[Exercise prompt] Would you output the entries below only from the line containing "REVO Champ (100, 265)" through the line containing "9-12 (324, 800)", exactly as they stand and with both ends included?

=== Given data ===

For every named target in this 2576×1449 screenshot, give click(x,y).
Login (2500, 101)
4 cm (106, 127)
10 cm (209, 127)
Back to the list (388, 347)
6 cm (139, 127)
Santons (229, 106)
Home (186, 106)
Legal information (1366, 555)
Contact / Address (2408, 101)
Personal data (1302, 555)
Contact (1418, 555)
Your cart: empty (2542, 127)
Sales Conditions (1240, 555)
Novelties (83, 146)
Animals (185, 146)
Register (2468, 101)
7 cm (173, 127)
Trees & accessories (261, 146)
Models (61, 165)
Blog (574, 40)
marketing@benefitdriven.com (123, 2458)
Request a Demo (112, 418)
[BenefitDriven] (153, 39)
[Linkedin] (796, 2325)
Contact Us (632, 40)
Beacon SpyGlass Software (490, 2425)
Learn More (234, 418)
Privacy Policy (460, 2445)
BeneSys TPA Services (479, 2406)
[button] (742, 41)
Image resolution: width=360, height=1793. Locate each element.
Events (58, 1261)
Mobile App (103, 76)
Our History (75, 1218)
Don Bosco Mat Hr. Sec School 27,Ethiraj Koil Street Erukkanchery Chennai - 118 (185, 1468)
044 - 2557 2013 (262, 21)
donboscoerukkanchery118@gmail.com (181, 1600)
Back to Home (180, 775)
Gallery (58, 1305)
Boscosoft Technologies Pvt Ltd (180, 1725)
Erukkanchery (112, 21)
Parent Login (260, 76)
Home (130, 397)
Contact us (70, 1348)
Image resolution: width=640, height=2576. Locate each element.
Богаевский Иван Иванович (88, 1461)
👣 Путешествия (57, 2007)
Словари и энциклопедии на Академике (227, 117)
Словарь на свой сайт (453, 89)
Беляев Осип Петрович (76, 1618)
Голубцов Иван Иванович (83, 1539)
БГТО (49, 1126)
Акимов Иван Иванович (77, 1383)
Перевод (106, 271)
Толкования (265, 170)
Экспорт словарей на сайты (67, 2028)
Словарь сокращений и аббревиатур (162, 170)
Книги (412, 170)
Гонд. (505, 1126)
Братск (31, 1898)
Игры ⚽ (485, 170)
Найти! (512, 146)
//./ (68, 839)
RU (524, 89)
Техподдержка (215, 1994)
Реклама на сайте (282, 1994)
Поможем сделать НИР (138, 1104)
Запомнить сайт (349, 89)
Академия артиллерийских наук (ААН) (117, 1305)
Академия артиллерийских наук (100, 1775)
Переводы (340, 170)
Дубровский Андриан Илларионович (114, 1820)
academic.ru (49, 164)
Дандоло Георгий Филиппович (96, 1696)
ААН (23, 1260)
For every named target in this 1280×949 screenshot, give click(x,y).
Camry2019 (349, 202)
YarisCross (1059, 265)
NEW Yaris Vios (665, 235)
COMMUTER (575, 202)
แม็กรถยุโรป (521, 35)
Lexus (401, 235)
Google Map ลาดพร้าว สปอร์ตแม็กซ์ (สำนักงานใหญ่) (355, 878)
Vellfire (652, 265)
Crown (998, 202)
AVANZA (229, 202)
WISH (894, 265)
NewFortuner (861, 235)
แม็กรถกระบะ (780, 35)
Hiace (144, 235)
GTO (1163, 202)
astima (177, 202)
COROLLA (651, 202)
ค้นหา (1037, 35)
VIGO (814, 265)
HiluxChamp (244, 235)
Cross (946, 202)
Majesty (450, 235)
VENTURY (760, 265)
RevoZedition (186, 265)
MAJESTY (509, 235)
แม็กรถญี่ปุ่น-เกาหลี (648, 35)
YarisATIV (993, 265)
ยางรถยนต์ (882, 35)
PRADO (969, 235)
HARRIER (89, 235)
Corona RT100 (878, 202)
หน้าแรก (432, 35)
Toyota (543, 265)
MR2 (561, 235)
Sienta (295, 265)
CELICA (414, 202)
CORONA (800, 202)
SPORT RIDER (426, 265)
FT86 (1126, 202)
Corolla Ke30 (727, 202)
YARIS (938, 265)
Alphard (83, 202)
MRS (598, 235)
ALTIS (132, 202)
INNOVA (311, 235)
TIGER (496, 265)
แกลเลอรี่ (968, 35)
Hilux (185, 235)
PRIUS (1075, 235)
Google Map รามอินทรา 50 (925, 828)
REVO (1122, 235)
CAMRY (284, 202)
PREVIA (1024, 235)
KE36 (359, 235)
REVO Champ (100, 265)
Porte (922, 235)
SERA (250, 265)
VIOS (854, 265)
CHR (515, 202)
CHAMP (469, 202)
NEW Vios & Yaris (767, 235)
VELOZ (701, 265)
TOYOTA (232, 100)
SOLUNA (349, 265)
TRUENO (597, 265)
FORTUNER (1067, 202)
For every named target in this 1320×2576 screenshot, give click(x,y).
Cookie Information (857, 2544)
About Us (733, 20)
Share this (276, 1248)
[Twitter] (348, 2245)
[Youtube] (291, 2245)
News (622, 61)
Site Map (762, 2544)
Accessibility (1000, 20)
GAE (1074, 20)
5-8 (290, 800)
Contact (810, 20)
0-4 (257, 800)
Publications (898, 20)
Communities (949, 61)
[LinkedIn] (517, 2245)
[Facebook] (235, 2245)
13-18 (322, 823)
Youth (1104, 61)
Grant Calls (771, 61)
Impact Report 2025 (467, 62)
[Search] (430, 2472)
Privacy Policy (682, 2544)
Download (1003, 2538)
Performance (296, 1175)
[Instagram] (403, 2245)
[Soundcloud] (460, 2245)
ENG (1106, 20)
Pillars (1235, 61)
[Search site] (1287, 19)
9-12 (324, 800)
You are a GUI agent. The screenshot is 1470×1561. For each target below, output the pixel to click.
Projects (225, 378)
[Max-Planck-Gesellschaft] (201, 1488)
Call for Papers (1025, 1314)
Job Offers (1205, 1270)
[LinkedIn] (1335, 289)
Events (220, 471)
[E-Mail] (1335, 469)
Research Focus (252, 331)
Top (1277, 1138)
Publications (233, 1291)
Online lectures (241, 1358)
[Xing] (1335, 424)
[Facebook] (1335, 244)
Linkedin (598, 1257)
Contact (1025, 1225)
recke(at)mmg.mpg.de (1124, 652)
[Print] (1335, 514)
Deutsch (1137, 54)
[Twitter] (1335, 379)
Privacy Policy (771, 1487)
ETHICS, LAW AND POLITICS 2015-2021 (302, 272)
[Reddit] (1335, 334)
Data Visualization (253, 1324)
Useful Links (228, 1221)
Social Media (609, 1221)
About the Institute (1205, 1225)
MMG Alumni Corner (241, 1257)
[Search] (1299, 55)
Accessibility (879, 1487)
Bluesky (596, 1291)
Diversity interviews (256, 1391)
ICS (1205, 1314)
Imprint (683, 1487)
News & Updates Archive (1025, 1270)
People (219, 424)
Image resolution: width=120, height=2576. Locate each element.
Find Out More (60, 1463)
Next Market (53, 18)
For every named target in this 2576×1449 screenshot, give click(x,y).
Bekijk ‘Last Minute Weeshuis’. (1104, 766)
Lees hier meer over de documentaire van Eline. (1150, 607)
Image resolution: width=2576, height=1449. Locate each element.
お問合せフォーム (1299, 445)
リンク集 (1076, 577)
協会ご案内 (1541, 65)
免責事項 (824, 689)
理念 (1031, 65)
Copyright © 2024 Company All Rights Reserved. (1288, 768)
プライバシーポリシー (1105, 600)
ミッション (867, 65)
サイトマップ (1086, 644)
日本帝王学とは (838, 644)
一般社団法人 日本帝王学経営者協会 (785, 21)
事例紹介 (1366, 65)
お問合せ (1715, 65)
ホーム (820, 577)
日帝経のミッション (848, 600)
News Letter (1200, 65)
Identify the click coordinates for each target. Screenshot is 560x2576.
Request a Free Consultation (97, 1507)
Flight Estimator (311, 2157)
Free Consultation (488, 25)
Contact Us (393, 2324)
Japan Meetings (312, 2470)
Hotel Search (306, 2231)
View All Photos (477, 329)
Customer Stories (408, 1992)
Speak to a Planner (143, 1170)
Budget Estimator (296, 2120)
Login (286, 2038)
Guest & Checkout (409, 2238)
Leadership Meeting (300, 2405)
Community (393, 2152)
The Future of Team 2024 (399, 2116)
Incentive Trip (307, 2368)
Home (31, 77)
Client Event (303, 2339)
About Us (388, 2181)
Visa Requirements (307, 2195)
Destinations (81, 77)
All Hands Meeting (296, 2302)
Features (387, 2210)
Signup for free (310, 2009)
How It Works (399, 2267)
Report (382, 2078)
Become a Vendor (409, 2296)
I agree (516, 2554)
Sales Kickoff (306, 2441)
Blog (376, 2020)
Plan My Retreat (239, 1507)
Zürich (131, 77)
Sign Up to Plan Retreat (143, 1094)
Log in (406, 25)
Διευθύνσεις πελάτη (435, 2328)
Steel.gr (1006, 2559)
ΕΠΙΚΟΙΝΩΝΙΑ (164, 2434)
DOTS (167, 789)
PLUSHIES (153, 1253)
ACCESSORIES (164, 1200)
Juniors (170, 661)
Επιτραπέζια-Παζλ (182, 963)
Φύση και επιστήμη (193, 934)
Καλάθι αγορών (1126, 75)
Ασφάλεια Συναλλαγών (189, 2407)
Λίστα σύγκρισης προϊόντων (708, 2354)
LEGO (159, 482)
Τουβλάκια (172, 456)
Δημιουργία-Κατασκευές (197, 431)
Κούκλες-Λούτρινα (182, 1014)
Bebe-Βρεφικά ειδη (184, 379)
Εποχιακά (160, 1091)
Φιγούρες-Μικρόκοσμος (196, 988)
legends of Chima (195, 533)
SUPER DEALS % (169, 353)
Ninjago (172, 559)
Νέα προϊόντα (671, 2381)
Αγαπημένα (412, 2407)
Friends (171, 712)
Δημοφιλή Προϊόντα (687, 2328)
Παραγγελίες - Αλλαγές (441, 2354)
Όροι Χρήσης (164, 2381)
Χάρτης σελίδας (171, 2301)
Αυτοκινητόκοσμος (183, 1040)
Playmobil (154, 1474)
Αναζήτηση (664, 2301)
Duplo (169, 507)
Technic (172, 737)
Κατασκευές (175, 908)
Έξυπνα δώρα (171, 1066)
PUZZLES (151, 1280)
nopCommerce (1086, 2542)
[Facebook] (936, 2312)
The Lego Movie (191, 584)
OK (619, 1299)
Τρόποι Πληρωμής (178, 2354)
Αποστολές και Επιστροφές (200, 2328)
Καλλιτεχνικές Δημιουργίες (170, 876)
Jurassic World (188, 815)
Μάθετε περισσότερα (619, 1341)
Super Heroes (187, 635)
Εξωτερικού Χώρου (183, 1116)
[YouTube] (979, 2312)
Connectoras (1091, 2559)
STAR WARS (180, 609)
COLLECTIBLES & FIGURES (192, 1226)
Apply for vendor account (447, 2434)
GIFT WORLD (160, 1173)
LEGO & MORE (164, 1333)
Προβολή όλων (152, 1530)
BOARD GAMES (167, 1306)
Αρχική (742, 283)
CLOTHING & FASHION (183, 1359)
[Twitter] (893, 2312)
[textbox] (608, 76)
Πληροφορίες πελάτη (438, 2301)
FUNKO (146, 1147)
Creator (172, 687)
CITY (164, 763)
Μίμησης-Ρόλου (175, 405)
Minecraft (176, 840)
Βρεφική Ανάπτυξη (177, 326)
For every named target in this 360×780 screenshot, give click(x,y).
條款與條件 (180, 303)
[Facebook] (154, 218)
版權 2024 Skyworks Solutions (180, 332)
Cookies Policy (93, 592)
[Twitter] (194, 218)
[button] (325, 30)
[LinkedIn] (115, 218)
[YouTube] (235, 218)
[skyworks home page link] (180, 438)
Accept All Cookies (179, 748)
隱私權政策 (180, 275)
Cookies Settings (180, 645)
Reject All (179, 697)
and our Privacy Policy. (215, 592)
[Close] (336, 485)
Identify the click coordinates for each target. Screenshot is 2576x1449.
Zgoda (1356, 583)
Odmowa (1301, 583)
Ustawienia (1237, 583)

===

[Solution for this exercise]
REVO Champ (100, 265)
Porte (922, 235)
SERA (250, 265)
VIOS (854, 265)
CHR (515, 202)
CHAMP (469, 202)
NEW Vios & Yaris (767, 235)
VELOZ (701, 265)
TOYOTA (232, 100)
SOLUNA (349, 265)
TRUENO (597, 265)
FORTUNER (1067, 202)
For every named target in this 1320×2576 screenshot, give click(x,y).
Cookie Information (857, 2544)
About Us (733, 20)
Share this (276, 1248)
[Twitter] (348, 2245)
[Youtube] (291, 2245)
News (622, 61)
Site Map (762, 2544)
Accessibility (1000, 20)
GAE (1074, 20)
5-8 (290, 800)
Contact (810, 20)
0-4 (257, 800)
Publications (898, 20)
Communities (949, 61)
[LinkedIn] (517, 2245)
[Facebook] (235, 2245)
13-18 (322, 823)
Youth (1104, 61)
Grant Calls (771, 61)
Impact Report 2025 (467, 62)
[Search] (430, 2472)
Privacy Policy (682, 2544)
Download (1003, 2538)
Performance (296, 1175)
[Instagram] (403, 2245)
[Soundcloud] (460, 2245)
ENG (1106, 20)
Pillars (1235, 61)
[Search site] (1287, 19)
9-12 (324, 800)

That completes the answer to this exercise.